— PERMINTAAN —
Menurut kutipan tentang model pembelajaran, apa saja tiga tujuan penting yang ingin dicapai oleh model pembelajaran kooperatif?
### KUTIPAN BACAAN ###
Dari uraian di atas, dapat diambil suatu kesimpulan bahwa yang dimaksud dengan pembelajaran matematika dengan menerapkan model pembelajaran konvensional adalah suatu kegiatan belajar mengajar yang selama ini kebanyakan dilakukan oleh guru yang di dalamnya aktivitas guru mendominasi kelas dengan metode ekspositori, ceramah dan latihan. Siswa hanya menerima saja apa-apa yang disampaikan oleh guru, begitupun aktivitas siswa untuk menyampaikan pendapat sangat kurang, sehingga siswa menjadi pasif dalam belajar. Adapun dalam pembelajaran yang menggunakan model pembelajaran ini upaya pengembangan kompetensi siswa masih belum terlalu diperhatikan. Murid hanya menerima saja apapun informasi yang diberikan oleh guru tanpa diberikan kesempatan ataupun diarahkan untuk mengembangkan kemampuannya dalam menganalisis hal-hal yang berhubungan dengan soal-soal yang sedang dipelajari.
3.2. Model Pembelajaran Kooperatif Tipe Three Step Interview
Model pembelajaran kooperatif adalah strategi pembelajaran yang menitikberatkan pada pengelompokkan siswa dengan tingkat kemampuan akademik yang berbeda kedalam kelompok-kelompok kecil. “Kepada siswa diajarkan keterampilan-keterampilan khusus agar dapat bekerja sama dengan baik dalam kelompoknya, seperti menjelaskan kepada teman sekelompoknya, menghargai pendapat teman, berdiskusi dengan teratur, siswa yang lebih pandai membantu yang lebih lemah, dan seterusnya”. (Y. P. Hasanah, 2007:16).
Selain itu, “Model pembelajaran kooperatif merupakan suatu model pembelajaran yang dikembangkan untuk mencapai setidak-tidaknya tiga tujuan penting pembelajaran, yaitu hasil belajar akademik, penerimaan terhadap keragaman, dan pengembangan keterampilan sosial “(Ibrahim, dkk, 2000:7).
### DATA TEREKAM ###
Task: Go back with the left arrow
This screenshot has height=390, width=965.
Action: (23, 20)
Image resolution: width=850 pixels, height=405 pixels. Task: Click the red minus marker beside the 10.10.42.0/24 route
###
### DATA TEREKAM ###
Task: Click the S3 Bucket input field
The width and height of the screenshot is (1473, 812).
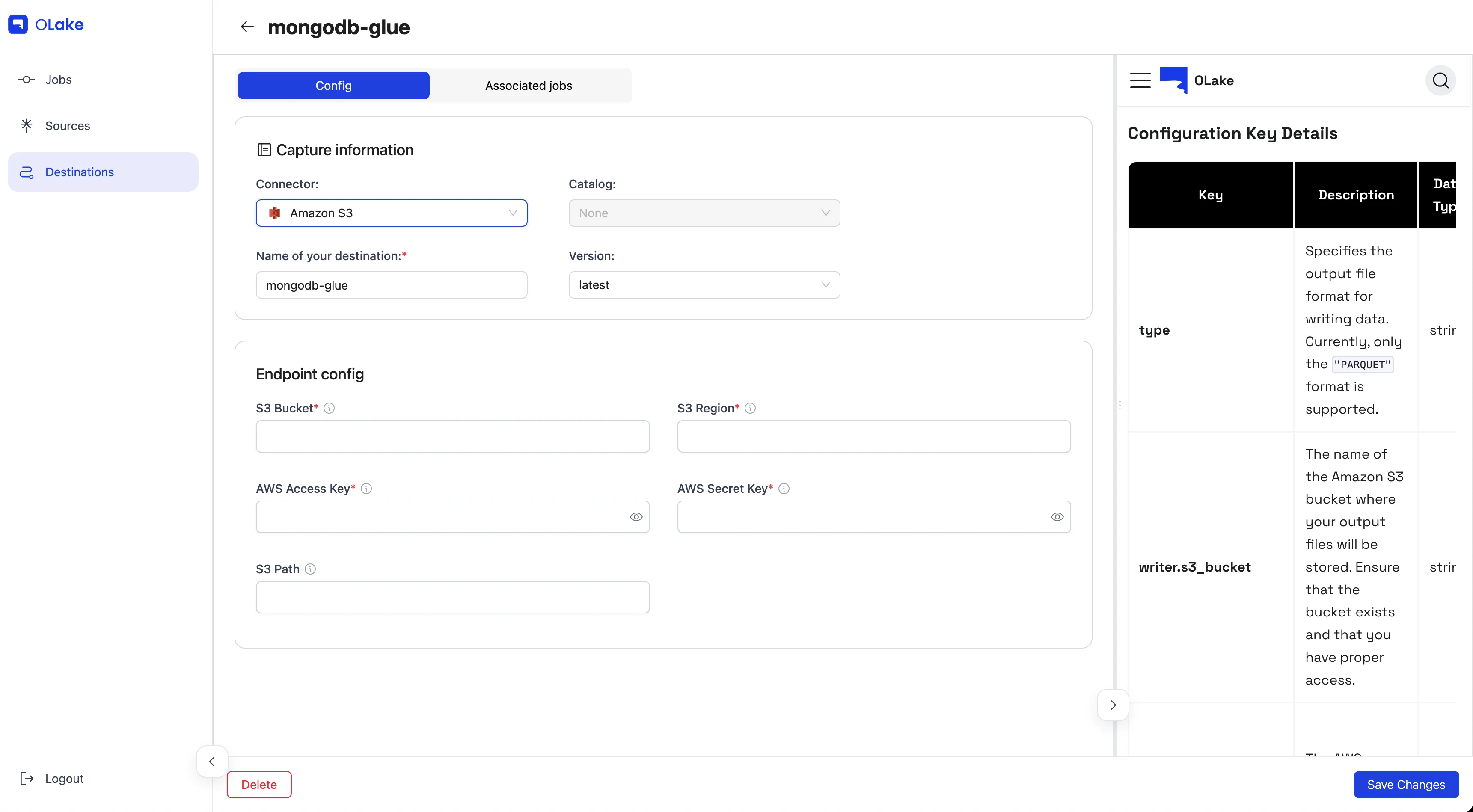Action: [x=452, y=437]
###
— KELUARAN LENGKAP —
Hasil belajar akademik, penerimaan terhadap keragaman, dan pengembangan keterampilan sosial.